Back

Privacy

Privacy Policy

Last updated: April 2026

Who we are

unfucg (the “Service”) is operated by VerbiteAI. Contact: hi@unfucg.com. Data controller for EU users under Art. 4(7) GDPR.

What we collect

  • Account data: email, password (hashed by Supabase Auth), display name.
  • Health data (you enter or upload): blood work, body metrics (weight, body fat %), training logs, sleep/HRV from connected wearables (Oura, WHOOP).
  • Usage data: pages visited, features used, timestamps — aggregated, no third-party ad pixels.
  • Cookies: an auth session cookie (required) and a locale preference cookie. No tracking/advertising cookies.

Why we process it

  • To provide the Service (Art. 6(1)(b) GDPR — contract performance).
  • To improve the Service (Art. 6(1)(f) — legitimate interest; aggregated analytics only).
  • Health data processing is based on your explicit consent (Art. 9(2)(a) GDPR), which you can withdraw at any time.

Who we share it with

We use Supabase (PostgreSQL hosting & auth, EU region), Resend (transactional email), Hetzner (app hosting, EU), and OpenRouter / Anthropic (AI reasoning for the chat feature — message text only, no identifying metadata, not used to train models).

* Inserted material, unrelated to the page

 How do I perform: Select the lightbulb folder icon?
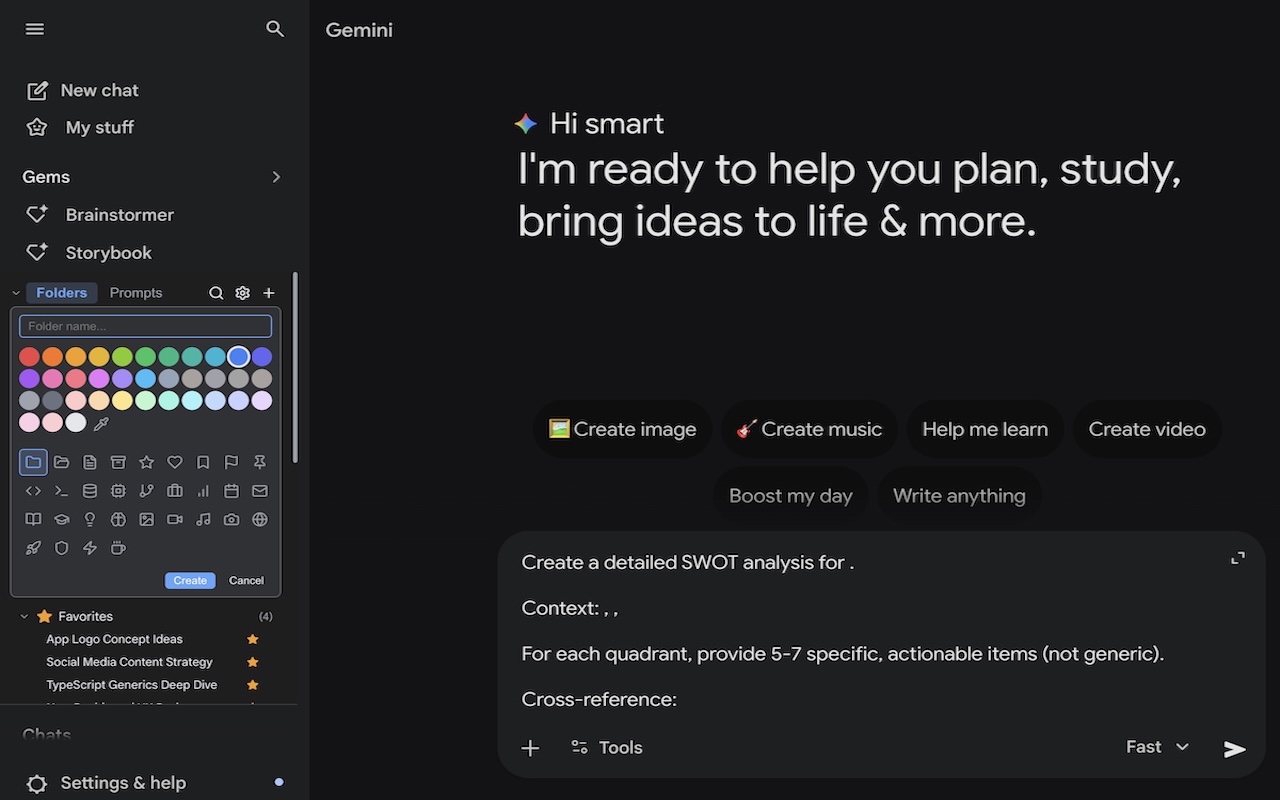(x=90, y=519)
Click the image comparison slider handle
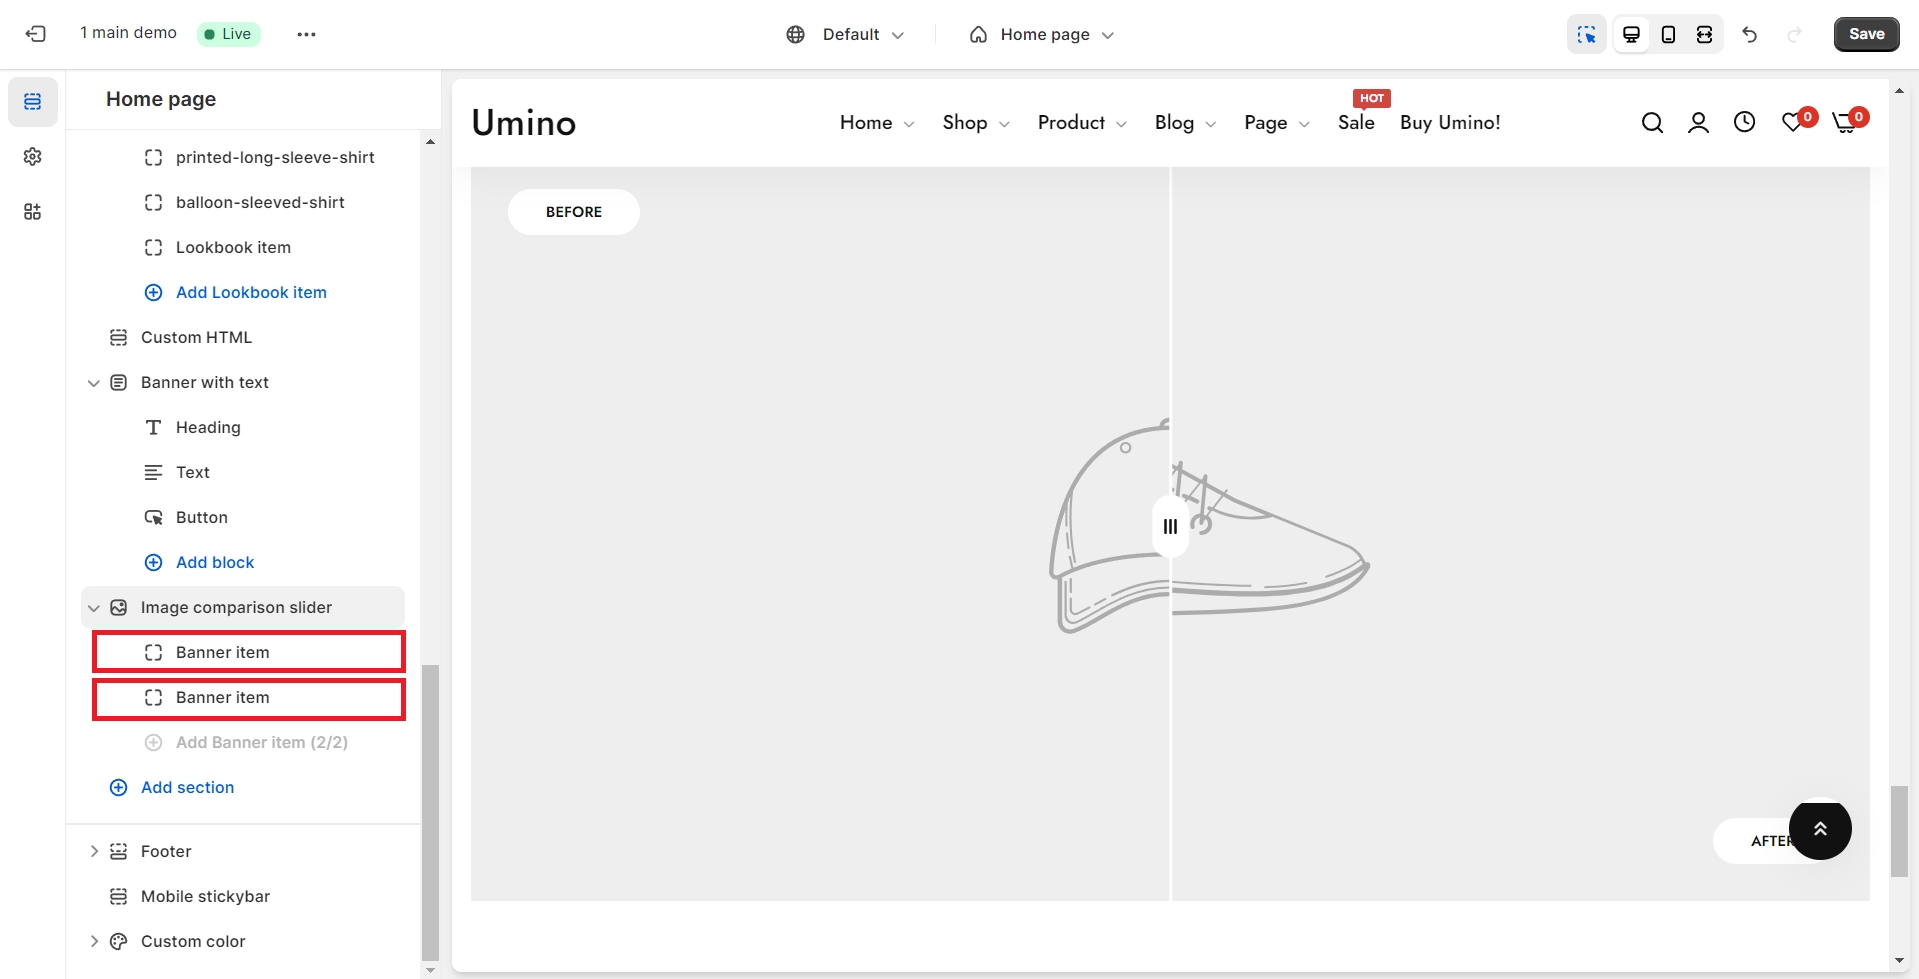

When you connect Oura or WHOOP, we fetch your wearable data on your behalf using OAuth; their privacy policies also apply.

We never sell personal data. We never share with advertisers.

How long we keep it

For the life of your account. When you delete your account via Settings → Delete account, all personal data is erased within 30 days. Exception: anonymized aggregate metrics may persist in backups for up to 90 days before being overwritten.

Your rights (EU/UK)

  • Access: download all your data from Settings → Export my data.
  • Erasure: delete your account from Settings.
  • Rectification, portability, restriction, objection: email hi@unfucg.com.
  • Complaint: lodge with your local data protection authority. In Poland: UODO.

Security

All data is encrypted in transit (TLS 1.3) and at rest (AES-256). Passwords are salted and hashed. Row-level security (RLS) enforces that you can only read your own data. We do not have access to your password.

Not medical advice

unfucg is a software tool. It is not a medical device and does not provide medical advice, diagnosis, or treatment. Always consult a qualified healthcare professional before acting on information from the Service.

Changes

Material changes to this policy are announced in-app and by email at least 14 days before taking effect. Continued use constitutes acceptance.